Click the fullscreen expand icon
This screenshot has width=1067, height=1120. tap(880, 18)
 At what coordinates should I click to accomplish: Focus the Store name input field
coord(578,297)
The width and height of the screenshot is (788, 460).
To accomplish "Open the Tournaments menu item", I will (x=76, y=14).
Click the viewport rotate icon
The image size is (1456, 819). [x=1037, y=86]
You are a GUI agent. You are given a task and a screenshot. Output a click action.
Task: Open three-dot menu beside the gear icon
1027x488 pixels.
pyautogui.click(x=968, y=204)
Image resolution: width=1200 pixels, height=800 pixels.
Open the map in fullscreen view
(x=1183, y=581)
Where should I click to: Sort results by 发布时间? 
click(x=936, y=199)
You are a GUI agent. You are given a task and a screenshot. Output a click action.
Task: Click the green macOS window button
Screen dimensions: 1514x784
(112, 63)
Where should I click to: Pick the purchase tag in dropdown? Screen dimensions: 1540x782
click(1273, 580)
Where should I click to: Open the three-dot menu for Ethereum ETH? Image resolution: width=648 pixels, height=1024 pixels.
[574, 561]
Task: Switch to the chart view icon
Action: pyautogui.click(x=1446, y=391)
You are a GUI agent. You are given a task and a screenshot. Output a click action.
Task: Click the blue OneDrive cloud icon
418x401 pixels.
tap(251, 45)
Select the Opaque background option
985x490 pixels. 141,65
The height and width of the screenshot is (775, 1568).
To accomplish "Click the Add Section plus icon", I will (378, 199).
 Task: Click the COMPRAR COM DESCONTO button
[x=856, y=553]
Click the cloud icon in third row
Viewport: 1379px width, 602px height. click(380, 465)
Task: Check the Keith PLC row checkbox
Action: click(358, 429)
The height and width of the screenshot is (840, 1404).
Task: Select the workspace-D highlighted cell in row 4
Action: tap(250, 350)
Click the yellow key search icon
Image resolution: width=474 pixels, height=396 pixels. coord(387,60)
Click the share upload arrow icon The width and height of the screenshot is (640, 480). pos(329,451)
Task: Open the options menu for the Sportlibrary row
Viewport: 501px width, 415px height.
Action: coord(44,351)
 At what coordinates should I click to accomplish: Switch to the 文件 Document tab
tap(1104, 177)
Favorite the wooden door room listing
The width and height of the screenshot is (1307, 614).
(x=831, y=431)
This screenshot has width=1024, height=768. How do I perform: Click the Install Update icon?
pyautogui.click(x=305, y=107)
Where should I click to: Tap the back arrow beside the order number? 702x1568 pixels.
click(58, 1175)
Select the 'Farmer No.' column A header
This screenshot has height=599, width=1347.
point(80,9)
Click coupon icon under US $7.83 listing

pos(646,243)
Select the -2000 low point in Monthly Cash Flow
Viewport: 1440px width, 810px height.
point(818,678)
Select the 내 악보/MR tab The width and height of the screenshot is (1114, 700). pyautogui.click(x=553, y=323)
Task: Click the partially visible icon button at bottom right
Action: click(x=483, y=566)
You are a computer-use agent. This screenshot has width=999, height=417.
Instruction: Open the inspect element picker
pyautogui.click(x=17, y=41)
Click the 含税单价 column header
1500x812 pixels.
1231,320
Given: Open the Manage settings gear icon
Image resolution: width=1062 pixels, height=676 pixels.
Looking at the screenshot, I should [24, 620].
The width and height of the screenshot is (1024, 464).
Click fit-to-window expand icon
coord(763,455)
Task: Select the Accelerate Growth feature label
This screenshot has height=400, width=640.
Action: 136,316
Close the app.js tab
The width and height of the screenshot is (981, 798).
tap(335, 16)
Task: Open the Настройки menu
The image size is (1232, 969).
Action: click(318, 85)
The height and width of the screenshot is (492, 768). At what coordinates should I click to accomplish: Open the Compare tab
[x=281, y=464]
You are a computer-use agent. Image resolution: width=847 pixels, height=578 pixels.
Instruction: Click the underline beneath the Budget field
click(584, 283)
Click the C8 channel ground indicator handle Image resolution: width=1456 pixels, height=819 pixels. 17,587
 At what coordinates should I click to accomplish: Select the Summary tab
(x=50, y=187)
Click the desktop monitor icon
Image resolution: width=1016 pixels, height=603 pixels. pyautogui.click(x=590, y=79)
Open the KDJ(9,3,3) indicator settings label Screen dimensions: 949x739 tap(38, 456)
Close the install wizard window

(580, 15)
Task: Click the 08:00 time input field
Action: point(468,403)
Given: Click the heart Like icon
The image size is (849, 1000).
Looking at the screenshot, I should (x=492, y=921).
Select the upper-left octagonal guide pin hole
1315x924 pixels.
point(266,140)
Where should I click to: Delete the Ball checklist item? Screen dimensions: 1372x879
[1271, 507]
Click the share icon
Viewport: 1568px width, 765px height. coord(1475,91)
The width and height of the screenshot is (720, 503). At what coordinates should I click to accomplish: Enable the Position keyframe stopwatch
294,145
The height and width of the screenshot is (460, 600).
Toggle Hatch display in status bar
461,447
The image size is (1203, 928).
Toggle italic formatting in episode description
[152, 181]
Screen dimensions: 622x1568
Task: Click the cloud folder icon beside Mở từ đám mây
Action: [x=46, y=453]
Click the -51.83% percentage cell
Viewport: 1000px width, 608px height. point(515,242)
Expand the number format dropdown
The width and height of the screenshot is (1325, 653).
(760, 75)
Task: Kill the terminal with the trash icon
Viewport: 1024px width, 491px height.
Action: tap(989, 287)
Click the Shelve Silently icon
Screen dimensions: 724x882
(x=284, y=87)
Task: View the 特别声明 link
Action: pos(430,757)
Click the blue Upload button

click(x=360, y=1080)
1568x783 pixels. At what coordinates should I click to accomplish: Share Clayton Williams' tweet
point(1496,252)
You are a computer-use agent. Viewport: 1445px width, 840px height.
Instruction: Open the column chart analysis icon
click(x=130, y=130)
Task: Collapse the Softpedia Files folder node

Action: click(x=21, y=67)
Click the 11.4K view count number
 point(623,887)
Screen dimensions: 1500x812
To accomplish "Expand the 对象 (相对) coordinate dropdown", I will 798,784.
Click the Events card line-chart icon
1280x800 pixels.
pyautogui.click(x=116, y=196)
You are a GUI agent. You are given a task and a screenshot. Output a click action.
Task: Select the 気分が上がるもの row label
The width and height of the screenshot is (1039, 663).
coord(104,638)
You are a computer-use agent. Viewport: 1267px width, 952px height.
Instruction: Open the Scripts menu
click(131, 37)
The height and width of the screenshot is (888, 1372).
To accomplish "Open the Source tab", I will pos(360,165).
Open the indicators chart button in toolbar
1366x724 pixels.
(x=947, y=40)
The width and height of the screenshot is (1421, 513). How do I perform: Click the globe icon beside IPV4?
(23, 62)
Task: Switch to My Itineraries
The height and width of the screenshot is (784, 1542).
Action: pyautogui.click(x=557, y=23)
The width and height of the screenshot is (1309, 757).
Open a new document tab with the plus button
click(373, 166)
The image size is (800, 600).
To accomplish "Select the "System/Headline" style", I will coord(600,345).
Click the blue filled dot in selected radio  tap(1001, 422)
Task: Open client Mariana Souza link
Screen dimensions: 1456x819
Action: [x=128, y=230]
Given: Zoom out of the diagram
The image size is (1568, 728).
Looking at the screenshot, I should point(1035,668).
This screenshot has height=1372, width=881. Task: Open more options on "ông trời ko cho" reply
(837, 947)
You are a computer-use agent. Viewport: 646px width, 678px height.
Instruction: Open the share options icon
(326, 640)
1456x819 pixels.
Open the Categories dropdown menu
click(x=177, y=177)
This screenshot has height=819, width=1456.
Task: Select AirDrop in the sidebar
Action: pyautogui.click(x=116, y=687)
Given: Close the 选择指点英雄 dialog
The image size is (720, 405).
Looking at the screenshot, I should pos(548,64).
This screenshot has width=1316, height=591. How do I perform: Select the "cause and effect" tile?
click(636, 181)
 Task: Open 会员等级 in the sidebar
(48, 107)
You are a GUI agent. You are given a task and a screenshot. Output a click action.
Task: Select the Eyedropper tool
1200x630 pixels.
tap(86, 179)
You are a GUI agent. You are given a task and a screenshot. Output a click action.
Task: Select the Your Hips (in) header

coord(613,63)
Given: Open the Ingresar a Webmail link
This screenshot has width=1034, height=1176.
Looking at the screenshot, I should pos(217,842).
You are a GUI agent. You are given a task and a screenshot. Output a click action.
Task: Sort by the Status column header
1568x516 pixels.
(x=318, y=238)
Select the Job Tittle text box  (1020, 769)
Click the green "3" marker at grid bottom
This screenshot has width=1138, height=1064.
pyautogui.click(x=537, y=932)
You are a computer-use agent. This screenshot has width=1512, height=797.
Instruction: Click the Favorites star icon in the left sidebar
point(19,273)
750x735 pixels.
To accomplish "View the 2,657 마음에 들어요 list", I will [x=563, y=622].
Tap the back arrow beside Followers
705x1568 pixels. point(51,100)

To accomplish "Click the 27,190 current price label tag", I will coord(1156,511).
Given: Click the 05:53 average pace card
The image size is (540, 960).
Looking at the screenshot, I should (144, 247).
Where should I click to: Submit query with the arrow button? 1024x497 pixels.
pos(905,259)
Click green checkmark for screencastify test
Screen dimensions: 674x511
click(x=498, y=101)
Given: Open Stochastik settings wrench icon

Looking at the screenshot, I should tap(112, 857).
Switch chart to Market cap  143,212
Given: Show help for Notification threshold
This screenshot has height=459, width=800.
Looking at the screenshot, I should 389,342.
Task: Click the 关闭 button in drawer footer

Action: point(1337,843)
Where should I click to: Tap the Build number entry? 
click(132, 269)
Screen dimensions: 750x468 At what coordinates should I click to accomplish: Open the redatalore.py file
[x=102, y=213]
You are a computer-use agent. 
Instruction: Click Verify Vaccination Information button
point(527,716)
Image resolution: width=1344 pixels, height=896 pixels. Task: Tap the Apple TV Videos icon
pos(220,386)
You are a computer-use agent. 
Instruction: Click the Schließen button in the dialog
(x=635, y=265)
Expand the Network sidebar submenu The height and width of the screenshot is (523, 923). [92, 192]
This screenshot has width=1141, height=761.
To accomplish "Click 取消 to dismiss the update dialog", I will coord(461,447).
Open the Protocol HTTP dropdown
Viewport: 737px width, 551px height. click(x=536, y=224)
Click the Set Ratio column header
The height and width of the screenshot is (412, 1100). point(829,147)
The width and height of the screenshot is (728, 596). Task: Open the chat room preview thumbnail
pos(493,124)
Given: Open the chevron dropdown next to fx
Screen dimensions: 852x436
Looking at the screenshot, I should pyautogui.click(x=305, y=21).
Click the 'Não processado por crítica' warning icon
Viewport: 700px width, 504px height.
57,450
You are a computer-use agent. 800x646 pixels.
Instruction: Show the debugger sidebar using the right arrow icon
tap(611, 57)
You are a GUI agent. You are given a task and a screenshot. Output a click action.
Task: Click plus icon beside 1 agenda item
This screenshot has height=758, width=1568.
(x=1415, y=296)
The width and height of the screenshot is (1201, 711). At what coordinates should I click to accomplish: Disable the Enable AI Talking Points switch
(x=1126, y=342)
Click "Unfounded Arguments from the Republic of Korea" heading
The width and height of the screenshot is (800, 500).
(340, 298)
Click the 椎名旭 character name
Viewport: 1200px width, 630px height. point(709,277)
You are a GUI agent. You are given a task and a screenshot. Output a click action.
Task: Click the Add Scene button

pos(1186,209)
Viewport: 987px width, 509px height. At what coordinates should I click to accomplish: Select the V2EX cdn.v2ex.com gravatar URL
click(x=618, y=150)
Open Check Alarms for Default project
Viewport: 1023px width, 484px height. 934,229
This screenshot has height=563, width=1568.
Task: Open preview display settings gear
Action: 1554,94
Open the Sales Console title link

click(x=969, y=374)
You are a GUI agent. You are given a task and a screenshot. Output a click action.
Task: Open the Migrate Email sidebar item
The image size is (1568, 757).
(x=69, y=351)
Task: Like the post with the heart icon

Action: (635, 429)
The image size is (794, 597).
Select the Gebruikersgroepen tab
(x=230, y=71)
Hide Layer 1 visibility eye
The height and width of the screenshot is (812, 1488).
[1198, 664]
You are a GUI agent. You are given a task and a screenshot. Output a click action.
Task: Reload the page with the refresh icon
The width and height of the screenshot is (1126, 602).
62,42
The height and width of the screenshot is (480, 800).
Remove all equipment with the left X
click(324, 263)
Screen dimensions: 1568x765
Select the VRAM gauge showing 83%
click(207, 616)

************

- [JOB]
Copy the records verbatim from the line containing "Where should I click to: Delete" to the line containing "click(x=360, y=1080)", with both of those lines included.

- [THE RESPONSE]
Where should I click to: Delete the Ball checklist item? Screen dimensions: 1372x879
[1271, 507]
Click the share icon
Viewport: 1568px width, 765px height. coord(1475,91)
The width and height of the screenshot is (720, 503). At what coordinates should I click to accomplish: Enable the Position keyframe stopwatch
294,145
The height and width of the screenshot is (460, 600).
Toggle Hatch display in status bar
461,447
The image size is (1203, 928).
Toggle italic formatting in episode description
[152, 181]
Screen dimensions: 622x1568
Task: Click the cloud folder icon beside Mở từ đám mây
Action: [x=46, y=453]
Click the -51.83% percentage cell
Viewport: 1000px width, 608px height. point(515,242)
Expand the number format dropdown
The width and height of the screenshot is (1325, 653).
(760, 75)
Task: Kill the terminal with the trash icon
Viewport: 1024px width, 491px height.
Action: tap(989, 287)
Click the Shelve Silently icon
Screen dimensions: 724x882
(x=284, y=87)
Task: View the 特别声明 link
Action: pos(430,757)
Click the blue Upload button

click(x=360, y=1080)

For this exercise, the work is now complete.